Entries for locating words and elements
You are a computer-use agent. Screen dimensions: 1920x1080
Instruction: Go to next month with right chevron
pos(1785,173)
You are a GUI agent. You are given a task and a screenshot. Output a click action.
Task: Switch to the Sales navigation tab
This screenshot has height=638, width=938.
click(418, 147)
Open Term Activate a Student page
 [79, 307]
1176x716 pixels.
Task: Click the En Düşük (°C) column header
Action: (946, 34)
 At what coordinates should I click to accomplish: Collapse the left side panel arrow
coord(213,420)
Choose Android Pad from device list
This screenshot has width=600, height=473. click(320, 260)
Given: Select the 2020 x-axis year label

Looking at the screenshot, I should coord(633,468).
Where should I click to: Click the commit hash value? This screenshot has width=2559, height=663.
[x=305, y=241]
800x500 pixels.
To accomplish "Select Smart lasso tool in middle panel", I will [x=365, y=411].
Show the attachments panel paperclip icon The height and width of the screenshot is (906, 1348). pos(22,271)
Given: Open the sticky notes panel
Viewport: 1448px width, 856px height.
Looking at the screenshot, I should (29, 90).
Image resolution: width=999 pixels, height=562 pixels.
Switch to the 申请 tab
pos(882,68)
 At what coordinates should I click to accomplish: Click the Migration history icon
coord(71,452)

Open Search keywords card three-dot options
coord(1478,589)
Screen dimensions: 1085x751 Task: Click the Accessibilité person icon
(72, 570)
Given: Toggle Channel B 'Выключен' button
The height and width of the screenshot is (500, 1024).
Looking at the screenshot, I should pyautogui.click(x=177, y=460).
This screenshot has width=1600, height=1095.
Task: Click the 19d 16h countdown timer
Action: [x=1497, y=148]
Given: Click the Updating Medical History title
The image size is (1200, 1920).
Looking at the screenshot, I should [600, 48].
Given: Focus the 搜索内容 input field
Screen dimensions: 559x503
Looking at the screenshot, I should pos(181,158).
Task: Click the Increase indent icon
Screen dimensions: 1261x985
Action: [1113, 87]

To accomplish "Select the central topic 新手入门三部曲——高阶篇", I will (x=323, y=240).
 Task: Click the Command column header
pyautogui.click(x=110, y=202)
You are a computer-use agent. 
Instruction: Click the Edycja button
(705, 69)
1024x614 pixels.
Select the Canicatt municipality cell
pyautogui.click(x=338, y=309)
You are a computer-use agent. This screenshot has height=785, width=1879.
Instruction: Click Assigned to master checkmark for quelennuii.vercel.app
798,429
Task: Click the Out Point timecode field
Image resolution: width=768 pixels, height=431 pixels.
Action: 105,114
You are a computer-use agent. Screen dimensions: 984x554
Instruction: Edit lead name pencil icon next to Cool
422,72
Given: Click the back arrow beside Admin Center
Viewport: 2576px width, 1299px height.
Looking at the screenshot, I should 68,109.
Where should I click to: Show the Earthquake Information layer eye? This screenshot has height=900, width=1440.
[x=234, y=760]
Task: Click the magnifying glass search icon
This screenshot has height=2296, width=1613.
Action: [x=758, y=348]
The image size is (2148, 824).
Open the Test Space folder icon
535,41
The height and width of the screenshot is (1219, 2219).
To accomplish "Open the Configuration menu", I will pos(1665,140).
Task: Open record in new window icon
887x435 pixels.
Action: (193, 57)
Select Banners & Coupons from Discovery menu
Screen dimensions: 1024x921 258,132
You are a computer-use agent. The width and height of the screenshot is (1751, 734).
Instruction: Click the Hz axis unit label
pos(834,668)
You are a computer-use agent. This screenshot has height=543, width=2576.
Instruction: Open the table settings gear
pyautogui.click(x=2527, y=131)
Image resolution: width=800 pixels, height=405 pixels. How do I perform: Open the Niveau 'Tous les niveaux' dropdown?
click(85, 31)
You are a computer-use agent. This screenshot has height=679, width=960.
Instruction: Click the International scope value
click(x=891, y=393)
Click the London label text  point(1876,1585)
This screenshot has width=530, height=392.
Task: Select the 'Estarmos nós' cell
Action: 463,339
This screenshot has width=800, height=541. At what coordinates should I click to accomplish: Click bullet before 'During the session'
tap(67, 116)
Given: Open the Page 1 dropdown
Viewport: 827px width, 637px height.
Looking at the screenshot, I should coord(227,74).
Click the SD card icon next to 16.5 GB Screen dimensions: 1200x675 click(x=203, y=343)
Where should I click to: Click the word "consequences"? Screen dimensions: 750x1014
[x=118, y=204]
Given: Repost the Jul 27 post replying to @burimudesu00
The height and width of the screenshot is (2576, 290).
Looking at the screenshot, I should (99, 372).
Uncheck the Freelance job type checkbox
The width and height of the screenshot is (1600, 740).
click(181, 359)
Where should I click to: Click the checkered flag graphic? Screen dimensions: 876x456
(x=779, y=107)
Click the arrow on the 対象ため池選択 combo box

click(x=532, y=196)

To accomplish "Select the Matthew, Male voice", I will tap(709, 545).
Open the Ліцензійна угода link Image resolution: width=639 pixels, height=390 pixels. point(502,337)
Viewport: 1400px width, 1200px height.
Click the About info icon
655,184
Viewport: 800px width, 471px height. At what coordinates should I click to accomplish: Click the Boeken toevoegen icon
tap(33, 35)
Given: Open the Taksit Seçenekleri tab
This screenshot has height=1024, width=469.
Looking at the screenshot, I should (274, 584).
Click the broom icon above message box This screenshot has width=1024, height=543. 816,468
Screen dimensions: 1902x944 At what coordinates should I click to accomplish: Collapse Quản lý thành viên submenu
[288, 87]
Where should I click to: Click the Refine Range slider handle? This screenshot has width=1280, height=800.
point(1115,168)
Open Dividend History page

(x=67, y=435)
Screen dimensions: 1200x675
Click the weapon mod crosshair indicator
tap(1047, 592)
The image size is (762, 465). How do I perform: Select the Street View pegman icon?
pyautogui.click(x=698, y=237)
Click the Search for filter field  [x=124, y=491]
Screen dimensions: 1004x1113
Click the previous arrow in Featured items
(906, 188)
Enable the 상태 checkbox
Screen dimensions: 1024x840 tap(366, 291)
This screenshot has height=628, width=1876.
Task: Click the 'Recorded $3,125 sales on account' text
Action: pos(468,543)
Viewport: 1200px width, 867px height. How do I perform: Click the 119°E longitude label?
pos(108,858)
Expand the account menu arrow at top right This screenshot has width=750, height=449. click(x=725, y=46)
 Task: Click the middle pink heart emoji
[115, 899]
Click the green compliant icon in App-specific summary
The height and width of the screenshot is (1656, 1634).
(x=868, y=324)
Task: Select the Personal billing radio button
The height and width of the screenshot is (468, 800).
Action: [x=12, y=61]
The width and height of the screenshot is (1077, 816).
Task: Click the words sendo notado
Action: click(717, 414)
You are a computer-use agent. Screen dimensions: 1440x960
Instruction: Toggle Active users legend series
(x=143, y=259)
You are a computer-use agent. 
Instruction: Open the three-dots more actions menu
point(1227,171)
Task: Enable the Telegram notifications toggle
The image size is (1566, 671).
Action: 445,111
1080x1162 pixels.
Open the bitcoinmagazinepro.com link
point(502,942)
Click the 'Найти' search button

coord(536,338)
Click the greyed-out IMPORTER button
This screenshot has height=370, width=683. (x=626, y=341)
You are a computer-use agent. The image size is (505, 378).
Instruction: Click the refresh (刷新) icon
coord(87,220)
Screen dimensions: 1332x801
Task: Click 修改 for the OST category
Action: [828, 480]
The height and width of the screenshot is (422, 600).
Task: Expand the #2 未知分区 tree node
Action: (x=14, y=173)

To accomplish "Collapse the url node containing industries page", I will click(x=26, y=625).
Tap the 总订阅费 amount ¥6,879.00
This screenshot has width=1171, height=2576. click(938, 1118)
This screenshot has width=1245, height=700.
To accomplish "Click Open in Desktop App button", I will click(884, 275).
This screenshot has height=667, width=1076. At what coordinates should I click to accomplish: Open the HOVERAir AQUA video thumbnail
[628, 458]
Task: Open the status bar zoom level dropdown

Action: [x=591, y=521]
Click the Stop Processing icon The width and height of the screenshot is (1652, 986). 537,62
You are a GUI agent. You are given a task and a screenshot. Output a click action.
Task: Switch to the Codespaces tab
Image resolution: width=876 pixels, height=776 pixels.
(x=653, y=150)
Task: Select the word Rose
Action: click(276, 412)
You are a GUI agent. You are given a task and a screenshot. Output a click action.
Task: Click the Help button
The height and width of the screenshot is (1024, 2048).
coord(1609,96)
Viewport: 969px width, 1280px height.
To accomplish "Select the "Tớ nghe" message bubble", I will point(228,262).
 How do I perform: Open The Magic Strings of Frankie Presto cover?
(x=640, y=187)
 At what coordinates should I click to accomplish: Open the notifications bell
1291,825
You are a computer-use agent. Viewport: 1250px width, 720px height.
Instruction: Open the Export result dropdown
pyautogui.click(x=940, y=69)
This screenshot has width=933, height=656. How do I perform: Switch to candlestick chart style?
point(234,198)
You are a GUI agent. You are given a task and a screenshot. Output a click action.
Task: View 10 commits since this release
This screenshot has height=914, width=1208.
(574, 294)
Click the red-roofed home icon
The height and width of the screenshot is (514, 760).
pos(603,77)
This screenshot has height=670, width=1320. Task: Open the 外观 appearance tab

- [Aim] Copy the material in full, starting at the line containing "The image size is (2148, 824)." and ending at the line containing "Action: (193, 57)", keeping every line. Shift each click coordinate in the answers by -127.

- [Right answer]
The image size is (2148, 824).
Open the Test Space folder icon
408,-86
The height and width of the screenshot is (1219, 2219).
To accomplish "Open the Configuration menu", I will pos(1538,13).
Task: Open record in new window icon
887x435 pixels.
Action: (66, -70)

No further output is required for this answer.